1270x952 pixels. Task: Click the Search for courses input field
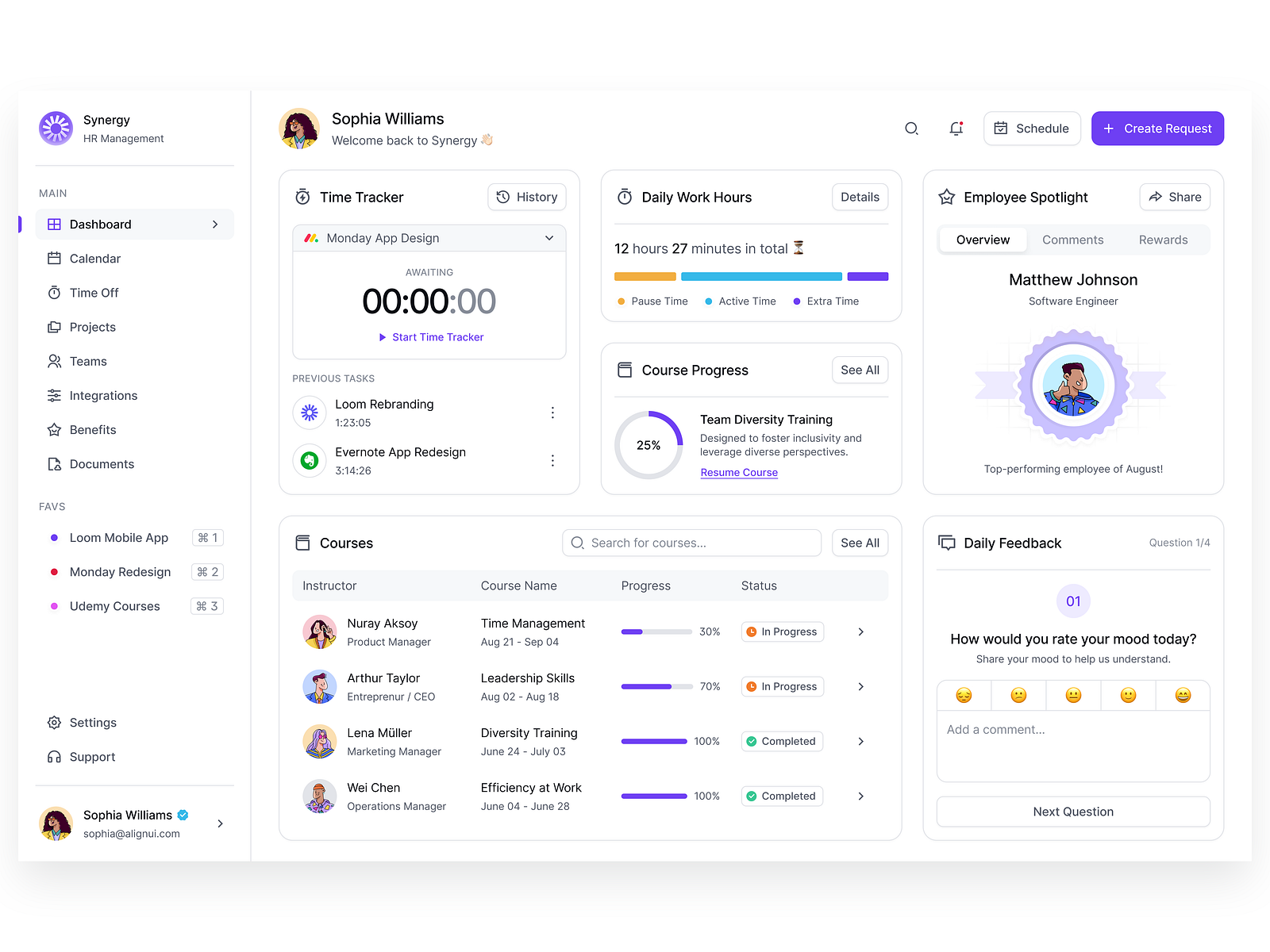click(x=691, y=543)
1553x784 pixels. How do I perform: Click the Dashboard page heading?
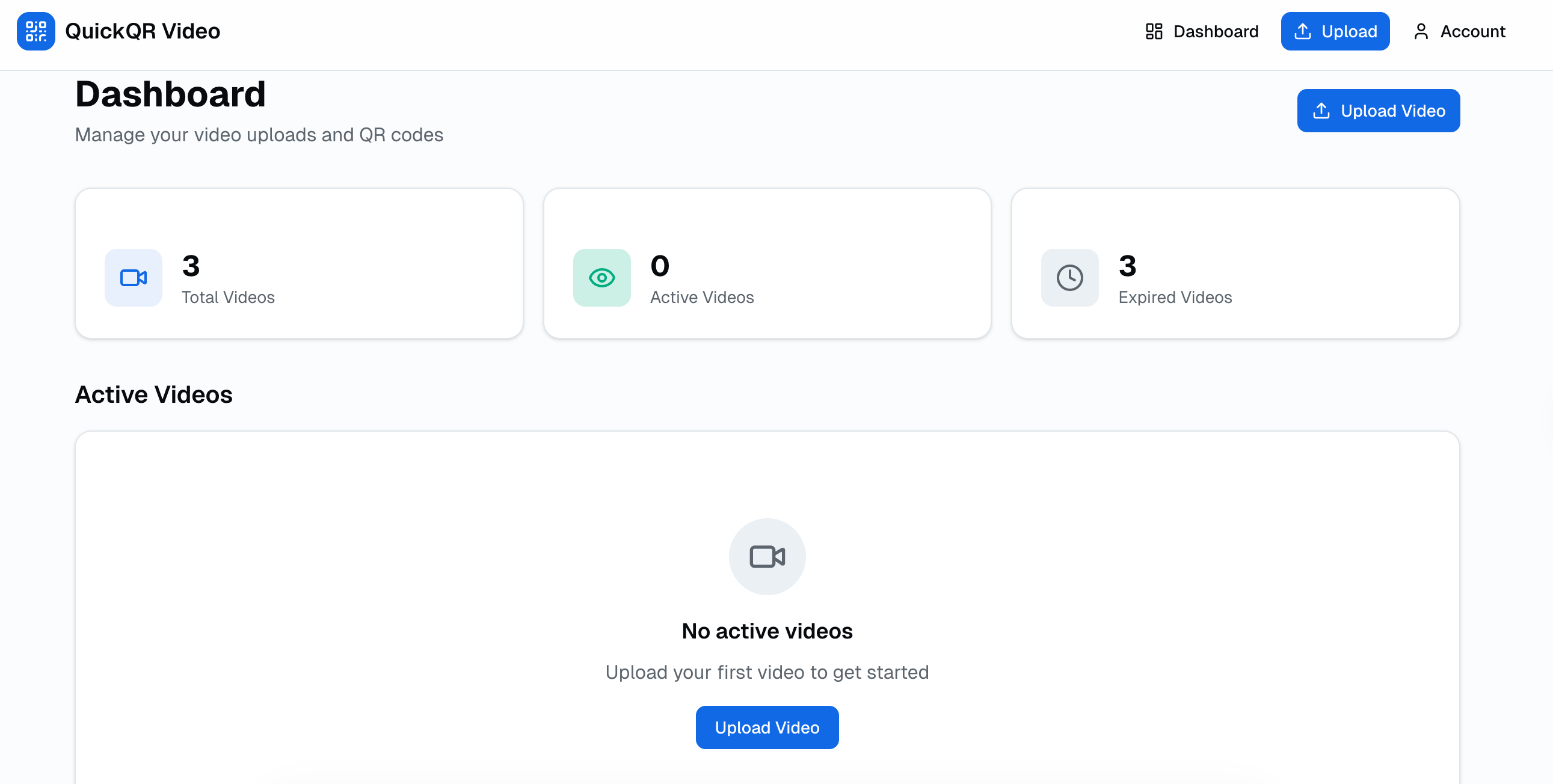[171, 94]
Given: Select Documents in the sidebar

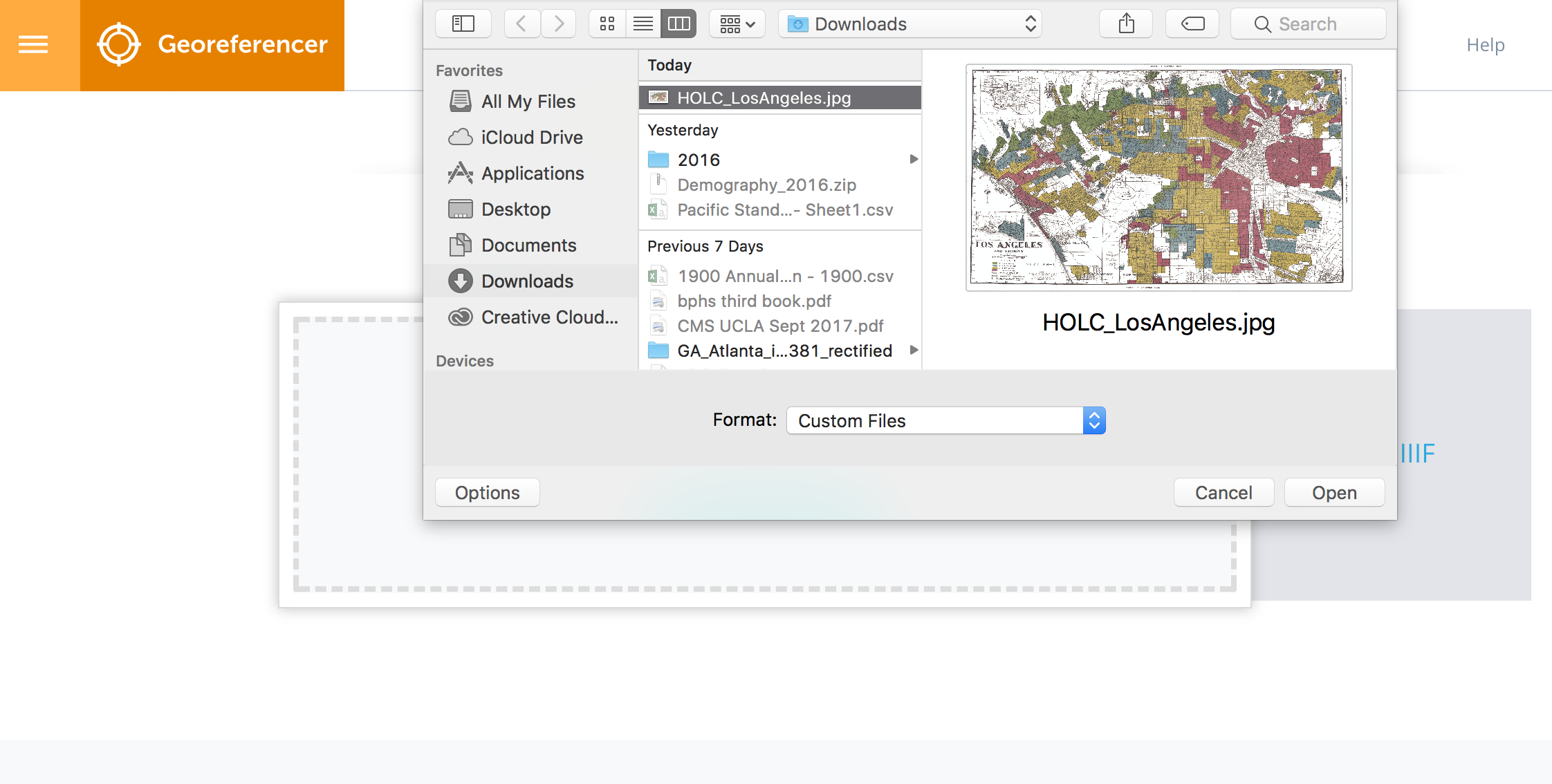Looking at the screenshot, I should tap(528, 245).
...
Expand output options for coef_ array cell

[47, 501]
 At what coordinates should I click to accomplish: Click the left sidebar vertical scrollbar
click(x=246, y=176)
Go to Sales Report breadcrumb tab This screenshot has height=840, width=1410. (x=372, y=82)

PROMPT :: Will you return exactly the lines above from the one with "At what coordinates" down to the one with "Go to Sales", counting both as part of the range?

RESULT OF THIS EXERCISE ::
 At what coordinates should I click to accomplish: Click the left sidebar vertical scrollbar
click(x=246, y=176)
Go to Sales Report breadcrumb tab This screenshot has height=840, width=1410. (x=372, y=82)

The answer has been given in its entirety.